§ TASK TO COMPLETE: An exact copy of all the records is the expected answer.

§ DATA SUPPLIED:
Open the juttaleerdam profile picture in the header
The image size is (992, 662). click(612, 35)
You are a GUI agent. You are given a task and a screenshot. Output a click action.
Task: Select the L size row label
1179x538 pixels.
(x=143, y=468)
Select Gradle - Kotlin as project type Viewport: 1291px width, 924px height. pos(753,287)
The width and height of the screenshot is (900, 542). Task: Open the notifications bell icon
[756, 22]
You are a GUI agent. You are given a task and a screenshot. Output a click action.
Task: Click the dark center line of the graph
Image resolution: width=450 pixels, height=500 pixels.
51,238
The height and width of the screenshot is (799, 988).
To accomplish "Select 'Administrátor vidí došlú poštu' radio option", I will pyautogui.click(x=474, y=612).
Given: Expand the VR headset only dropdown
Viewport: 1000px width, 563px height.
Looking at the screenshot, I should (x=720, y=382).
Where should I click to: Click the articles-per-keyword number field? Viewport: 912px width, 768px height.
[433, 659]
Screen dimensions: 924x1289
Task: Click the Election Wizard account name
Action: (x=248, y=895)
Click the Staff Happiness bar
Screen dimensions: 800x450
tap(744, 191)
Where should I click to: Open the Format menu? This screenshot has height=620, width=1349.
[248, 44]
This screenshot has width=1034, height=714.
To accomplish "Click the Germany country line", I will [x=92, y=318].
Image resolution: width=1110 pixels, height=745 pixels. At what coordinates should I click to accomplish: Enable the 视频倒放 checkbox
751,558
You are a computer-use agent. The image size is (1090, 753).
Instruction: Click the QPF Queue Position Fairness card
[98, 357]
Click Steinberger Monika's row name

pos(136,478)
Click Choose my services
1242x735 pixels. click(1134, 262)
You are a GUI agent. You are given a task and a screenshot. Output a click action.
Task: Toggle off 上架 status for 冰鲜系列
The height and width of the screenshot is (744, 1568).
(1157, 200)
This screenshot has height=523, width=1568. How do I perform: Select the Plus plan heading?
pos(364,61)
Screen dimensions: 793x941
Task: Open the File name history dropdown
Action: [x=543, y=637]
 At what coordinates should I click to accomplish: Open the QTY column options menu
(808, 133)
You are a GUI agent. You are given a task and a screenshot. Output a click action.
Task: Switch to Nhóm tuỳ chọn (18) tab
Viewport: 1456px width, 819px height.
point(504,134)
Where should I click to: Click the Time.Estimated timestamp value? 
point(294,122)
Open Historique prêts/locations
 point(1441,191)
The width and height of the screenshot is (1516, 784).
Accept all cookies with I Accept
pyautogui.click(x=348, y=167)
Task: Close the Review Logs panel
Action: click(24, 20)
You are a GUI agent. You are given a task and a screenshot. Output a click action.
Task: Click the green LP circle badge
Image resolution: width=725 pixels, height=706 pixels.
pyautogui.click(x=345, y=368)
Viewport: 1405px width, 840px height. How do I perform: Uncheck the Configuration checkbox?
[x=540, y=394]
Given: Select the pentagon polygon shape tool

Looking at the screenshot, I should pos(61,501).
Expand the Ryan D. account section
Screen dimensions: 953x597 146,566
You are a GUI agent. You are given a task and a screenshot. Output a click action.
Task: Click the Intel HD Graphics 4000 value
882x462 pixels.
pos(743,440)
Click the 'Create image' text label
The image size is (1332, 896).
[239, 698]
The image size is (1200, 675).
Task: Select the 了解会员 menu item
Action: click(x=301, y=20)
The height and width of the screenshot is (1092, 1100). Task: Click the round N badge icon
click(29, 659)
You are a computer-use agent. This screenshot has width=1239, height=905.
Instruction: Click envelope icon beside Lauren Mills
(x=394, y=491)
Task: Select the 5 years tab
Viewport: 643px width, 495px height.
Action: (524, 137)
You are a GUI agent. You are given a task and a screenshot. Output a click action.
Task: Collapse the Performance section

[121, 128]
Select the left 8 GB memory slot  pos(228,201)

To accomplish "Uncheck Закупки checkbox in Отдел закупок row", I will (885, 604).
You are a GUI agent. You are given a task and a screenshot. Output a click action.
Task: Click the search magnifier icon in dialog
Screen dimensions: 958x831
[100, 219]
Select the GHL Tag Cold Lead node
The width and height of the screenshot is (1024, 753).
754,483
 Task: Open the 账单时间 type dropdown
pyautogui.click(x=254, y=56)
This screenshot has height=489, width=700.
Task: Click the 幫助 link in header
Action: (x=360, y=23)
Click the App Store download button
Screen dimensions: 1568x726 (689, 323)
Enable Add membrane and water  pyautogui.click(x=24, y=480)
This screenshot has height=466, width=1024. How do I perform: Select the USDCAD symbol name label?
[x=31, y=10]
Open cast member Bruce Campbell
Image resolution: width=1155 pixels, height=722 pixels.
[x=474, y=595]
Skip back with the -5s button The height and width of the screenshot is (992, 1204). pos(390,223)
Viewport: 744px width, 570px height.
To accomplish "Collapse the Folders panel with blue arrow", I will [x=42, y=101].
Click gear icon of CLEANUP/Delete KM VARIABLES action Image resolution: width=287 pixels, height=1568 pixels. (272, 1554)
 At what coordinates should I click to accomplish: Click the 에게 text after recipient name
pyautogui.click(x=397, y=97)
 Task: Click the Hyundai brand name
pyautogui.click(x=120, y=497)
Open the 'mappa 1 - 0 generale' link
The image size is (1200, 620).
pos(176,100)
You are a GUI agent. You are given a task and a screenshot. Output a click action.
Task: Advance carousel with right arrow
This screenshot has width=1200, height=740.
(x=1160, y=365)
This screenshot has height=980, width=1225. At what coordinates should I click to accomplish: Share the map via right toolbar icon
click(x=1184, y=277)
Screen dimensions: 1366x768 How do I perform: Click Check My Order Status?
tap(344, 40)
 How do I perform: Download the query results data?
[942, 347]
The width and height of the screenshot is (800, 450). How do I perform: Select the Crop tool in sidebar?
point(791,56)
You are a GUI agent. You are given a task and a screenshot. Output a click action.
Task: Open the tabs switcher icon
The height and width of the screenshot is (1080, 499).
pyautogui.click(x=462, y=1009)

§ WRITTEN SOLUTION:
Open the juttaleerdam profile picture in the header
The image size is (992, 662). click(612, 35)
You are a GUI agent. You are given a task and a screenshot. Output a click action.
Task: Select the L size row label
1179x538 pixels.
(x=143, y=468)
Select Gradle - Kotlin as project type Viewport: 1291px width, 924px height. pos(753,287)
The width and height of the screenshot is (900, 542). Task: Open the notifications bell icon
[756, 22]
You are a GUI agent. You are given a task and a screenshot. Output a click action.
Task: Click the dark center line of the graph
Image resolution: width=450 pixels, height=500 pixels.
51,238
The height and width of the screenshot is (799, 988).
To accomplish "Select 'Administrátor vidí došlú poštu' radio option", I will pyautogui.click(x=474, y=612).
Given: Expand the VR headset only dropdown
Viewport: 1000px width, 563px height.
Looking at the screenshot, I should (x=720, y=382).
Where should I click to: Click the articles-per-keyword number field? Viewport: 912px width, 768px height.
[433, 659]
Screen dimensions: 924x1289
Task: Click the Election Wizard account name
Action: (x=248, y=895)
Click the Staff Happiness bar
Screen dimensions: 800x450
tap(744, 191)
Where should I click to: Open the Format menu? This screenshot has height=620, width=1349.
[248, 44]
This screenshot has width=1034, height=714.
To accomplish "Click the Germany country line", I will [x=92, y=318].
Image resolution: width=1110 pixels, height=745 pixels. At what coordinates should I click to accomplish: Enable the 视频倒放 checkbox
751,558
You are a computer-use agent. The image size is (1090, 753).
Instruction: Click the QPF Queue Position Fairness card
[98, 357]
Click Steinberger Monika's row name

pos(136,478)
Click Choose my services
1242x735 pixels. click(1134, 262)
You are a GUI agent. You are given a task and a screenshot. Output a click action.
Task: Toggle off 上架 status for 冰鲜系列
The height and width of the screenshot is (744, 1568).
(1157, 200)
This screenshot has height=523, width=1568. How do I perform: Select the Plus plan heading?
pos(364,61)
Screen dimensions: 793x941
Task: Open the File name history dropdown
Action: [x=543, y=637]
 At what coordinates should I click to accomplish: Open the QTY column options menu
(808, 133)
You are a GUI agent. You are given a task and a screenshot. Output a click action.
Task: Switch to Nhóm tuỳ chọn (18) tab
Viewport: 1456px width, 819px height.
point(504,134)
Where should I click to: Click the Time.Estimated timestamp value? 
point(294,122)
Open Historique prêts/locations
 point(1441,191)
The width and height of the screenshot is (1516, 784).
Accept all cookies with I Accept
pyautogui.click(x=348, y=167)
Task: Close the Review Logs panel
Action: click(24, 20)
You are a GUI agent. You are given a task and a screenshot. Output a click action.
Task: Click the green LP circle badge
Image resolution: width=725 pixels, height=706 pixels.
pyautogui.click(x=345, y=368)
Viewport: 1405px width, 840px height. How do I perform: Uncheck the Configuration checkbox?
[x=540, y=394]
Given: Select the pentagon polygon shape tool

Looking at the screenshot, I should pos(61,501).
Expand the Ryan D. account section
Screen dimensions: 953x597 146,566
You are a GUI agent. You are given a task and a screenshot. Output a click action.
Task: Click the Intel HD Graphics 4000 value
882x462 pixels.
pos(743,440)
Click the 'Create image' text label
The image size is (1332, 896).
[239, 698]
The image size is (1200, 675).
Task: Select the 了解会员 menu item
Action: click(x=301, y=20)
The height and width of the screenshot is (1092, 1100). Task: Click the round N badge icon
click(29, 659)
You are a computer-use agent. This screenshot has width=1239, height=905.
Instruction: Click envelope icon beside Lauren Mills
(x=394, y=491)
Task: Select the 5 years tab
Viewport: 643px width, 495px height.
Action: (524, 137)
You are a GUI agent. You are given a task and a screenshot. Output a click action.
Task: Collapse the Performance section

[121, 128]
Select the left 8 GB memory slot  pos(228,201)

To accomplish "Uncheck Закупки checkbox in Отдел закупок row", I will (885, 604).
You are a GUI agent. You are given a task and a screenshot. Output a click action.
Task: Click the search magnifier icon in dialog
Screen dimensions: 958x831
[100, 219]
Select the GHL Tag Cold Lead node
The width and height of the screenshot is (1024, 753).
754,483
 Task: Open the 账单时间 type dropdown
pyautogui.click(x=254, y=56)
This screenshot has height=489, width=700.
Task: Click the 幫助 link in header
Action: (x=360, y=23)
Click the App Store download button
Screen dimensions: 1568x726 (689, 323)
Enable Add membrane and water  pyautogui.click(x=24, y=480)
This screenshot has height=466, width=1024. How do I perform: Select the USDCAD symbol name label?
[x=31, y=10]
Open cast member Bruce Campbell
Image resolution: width=1155 pixels, height=722 pixels.
[x=474, y=595]
Skip back with the -5s button The height and width of the screenshot is (992, 1204). pos(390,223)
Viewport: 744px width, 570px height.
To accomplish "Collapse the Folders panel with blue arrow", I will [x=42, y=101].
Click gear icon of CLEANUP/Delete KM VARIABLES action Image resolution: width=287 pixels, height=1568 pixels. (272, 1554)
 At what coordinates should I click to accomplish: Click the 에게 text after recipient name
pyautogui.click(x=397, y=97)
 Task: Click the Hyundai brand name
pyautogui.click(x=120, y=497)
Open the 'mappa 1 - 0 generale' link
The image size is (1200, 620).
pos(176,100)
You are a GUI agent. You are given a task and a screenshot. Output a click action.
Task: Advance carousel with right arrow
This screenshot has width=1200, height=740.
(x=1160, y=365)
This screenshot has height=980, width=1225. At what coordinates should I click to accomplish: Share the map via right toolbar icon
click(x=1184, y=277)
Screen dimensions: 1366x768 How do I perform: Click Check My Order Status?
tap(344, 40)
 How do I perform: Download the query results data?
[942, 347]
The width and height of the screenshot is (800, 450). How do I perform: Select the Crop tool in sidebar?
point(791,56)
You are a GUI agent. You are given a task and a screenshot. Output a click action.
Task: Open the tabs switcher icon
The height and width of the screenshot is (1080, 499).
pyautogui.click(x=462, y=1009)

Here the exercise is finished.